Sous Vide is French and means cooking “under vacuum”. It is pronounced “su-veed” . The technique behind Sous Vide is far from new, it was invented in 1799 by Sir Benjamin Thompson. But its relatively new to the modern private kitchen.
Slow cooked meat has been used for years to produce tender and juicy meat. Basically Sous Vide is doing the same, but under much more controlled circumstances. This enables the meats taste and juiciness to come to its fullest.
The Sous Vide technique makes it possible to get a uniform cooking level throughout the meat, and not like the traditional method, where a thick outer rim of the meat is overcooked, and only the center part is well done.

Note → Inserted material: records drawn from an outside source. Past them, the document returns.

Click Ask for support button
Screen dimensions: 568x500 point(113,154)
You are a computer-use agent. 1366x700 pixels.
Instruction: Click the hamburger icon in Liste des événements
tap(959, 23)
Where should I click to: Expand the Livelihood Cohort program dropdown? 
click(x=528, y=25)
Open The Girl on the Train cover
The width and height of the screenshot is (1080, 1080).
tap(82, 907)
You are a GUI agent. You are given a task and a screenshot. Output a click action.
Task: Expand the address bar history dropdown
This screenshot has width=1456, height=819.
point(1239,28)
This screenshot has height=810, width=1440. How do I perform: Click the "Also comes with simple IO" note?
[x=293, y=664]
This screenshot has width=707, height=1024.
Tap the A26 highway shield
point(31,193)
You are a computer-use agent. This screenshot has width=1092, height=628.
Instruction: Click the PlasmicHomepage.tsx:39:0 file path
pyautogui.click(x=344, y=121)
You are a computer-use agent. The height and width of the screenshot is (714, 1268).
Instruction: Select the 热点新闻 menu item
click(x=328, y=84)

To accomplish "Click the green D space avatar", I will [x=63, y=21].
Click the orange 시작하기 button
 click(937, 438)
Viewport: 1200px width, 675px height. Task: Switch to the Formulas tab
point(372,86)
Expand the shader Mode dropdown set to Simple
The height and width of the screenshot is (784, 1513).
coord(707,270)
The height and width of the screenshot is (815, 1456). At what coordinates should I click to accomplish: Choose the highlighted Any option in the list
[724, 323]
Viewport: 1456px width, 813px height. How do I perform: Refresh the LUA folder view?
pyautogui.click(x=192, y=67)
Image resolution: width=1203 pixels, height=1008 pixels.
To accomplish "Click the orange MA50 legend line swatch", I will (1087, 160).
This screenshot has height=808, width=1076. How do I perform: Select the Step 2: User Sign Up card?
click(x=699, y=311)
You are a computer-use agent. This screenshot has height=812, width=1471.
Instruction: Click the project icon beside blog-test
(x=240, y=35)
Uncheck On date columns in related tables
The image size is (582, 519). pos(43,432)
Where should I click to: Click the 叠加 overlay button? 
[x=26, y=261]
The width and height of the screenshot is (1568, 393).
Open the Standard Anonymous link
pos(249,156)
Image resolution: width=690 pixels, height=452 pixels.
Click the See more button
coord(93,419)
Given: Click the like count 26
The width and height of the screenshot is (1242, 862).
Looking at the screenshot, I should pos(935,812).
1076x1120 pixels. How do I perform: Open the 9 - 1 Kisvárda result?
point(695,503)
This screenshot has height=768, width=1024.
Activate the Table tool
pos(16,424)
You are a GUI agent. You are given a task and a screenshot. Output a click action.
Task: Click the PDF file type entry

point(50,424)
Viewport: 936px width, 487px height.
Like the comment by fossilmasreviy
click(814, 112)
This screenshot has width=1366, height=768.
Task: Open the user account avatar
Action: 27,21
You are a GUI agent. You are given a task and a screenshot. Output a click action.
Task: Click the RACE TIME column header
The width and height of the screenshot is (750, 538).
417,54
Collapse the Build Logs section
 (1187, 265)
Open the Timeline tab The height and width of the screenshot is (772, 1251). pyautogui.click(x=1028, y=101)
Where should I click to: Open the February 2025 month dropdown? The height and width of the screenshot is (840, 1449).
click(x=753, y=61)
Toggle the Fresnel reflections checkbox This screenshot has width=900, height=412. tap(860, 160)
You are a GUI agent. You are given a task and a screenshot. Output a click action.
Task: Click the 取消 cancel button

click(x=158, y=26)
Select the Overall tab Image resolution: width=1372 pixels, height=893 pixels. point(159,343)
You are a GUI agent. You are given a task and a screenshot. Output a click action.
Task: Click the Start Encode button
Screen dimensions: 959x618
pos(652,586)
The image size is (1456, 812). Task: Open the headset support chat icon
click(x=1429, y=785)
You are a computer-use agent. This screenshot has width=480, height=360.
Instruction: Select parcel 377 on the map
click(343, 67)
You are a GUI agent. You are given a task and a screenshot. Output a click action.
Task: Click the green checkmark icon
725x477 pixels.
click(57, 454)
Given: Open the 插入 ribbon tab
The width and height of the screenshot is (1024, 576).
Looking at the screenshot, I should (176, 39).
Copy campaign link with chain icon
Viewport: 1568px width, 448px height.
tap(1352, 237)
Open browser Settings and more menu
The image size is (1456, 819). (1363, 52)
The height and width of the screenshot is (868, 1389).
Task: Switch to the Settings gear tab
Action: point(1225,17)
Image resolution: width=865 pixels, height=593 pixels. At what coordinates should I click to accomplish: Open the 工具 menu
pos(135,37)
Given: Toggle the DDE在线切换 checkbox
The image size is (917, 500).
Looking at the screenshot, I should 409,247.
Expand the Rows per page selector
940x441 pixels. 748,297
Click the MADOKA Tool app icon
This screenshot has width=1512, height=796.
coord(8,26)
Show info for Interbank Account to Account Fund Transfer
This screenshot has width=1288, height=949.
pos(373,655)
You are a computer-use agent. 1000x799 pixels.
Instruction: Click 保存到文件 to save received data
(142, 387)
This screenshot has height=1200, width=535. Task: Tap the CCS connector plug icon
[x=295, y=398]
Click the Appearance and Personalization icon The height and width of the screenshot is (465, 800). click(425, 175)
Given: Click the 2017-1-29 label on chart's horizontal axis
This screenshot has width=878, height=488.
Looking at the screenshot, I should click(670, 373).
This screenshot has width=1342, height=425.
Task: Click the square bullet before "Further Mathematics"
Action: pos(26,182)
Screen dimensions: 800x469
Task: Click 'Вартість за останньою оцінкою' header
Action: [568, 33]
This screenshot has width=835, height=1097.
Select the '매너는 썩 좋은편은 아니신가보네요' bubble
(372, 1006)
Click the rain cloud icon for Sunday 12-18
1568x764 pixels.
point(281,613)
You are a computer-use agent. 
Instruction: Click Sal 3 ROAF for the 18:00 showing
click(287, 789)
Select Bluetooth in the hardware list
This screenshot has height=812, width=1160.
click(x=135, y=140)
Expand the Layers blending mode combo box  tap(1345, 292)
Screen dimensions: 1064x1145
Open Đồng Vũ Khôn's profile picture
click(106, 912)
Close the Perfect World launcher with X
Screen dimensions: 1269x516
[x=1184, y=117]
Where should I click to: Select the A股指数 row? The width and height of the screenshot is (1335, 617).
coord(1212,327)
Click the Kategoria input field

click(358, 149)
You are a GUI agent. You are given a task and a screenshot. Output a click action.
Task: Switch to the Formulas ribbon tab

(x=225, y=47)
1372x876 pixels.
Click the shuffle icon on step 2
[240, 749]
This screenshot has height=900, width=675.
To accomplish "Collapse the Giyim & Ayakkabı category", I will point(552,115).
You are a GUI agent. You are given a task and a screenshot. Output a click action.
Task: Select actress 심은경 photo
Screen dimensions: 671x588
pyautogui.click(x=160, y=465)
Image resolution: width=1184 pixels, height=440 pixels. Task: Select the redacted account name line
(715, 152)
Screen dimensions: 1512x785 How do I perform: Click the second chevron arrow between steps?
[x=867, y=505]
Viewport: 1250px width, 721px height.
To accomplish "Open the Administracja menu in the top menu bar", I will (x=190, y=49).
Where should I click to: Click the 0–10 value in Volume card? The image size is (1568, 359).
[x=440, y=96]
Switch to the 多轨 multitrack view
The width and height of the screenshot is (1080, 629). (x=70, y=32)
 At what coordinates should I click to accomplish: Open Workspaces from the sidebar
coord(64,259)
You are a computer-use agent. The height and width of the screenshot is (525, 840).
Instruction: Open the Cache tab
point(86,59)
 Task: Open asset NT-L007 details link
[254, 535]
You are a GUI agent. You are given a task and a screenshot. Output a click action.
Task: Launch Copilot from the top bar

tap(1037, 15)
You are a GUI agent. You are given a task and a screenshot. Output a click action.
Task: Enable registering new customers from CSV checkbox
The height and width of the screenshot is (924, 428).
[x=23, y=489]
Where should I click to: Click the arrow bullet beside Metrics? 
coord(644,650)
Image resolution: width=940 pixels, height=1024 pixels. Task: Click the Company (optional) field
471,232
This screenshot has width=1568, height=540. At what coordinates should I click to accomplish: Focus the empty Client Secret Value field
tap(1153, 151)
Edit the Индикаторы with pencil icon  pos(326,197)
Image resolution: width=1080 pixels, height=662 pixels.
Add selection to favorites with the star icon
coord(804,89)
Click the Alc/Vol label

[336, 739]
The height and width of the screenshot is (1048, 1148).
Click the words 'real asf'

Before investing the money on a high-end water-bath, it’s possible trying Sous Vide with simple tools available in kitchen. “Sous Vide in a beer cooler” – This is not real Sous Vide, but this technique will produce acceptable results, as long as its tender steaks that’s used.
Ordinary cooked meat Sous Vide cooked meat
1: For tender meats:-
Ensuring that the temperature of the meat does not increases the temperature set, and getting a uniform cooking level throughout the whole piece of meat. This method does not require very long time, but can easily be 4-5 hours.
2: For chewy and tough meats:-
Ensuring that the meats are cooked to perfection. This method requires more time, often up to 72 hours. Meat cooked in excess of 72 hours can be a little like liver in texture, this is not favoured by all people.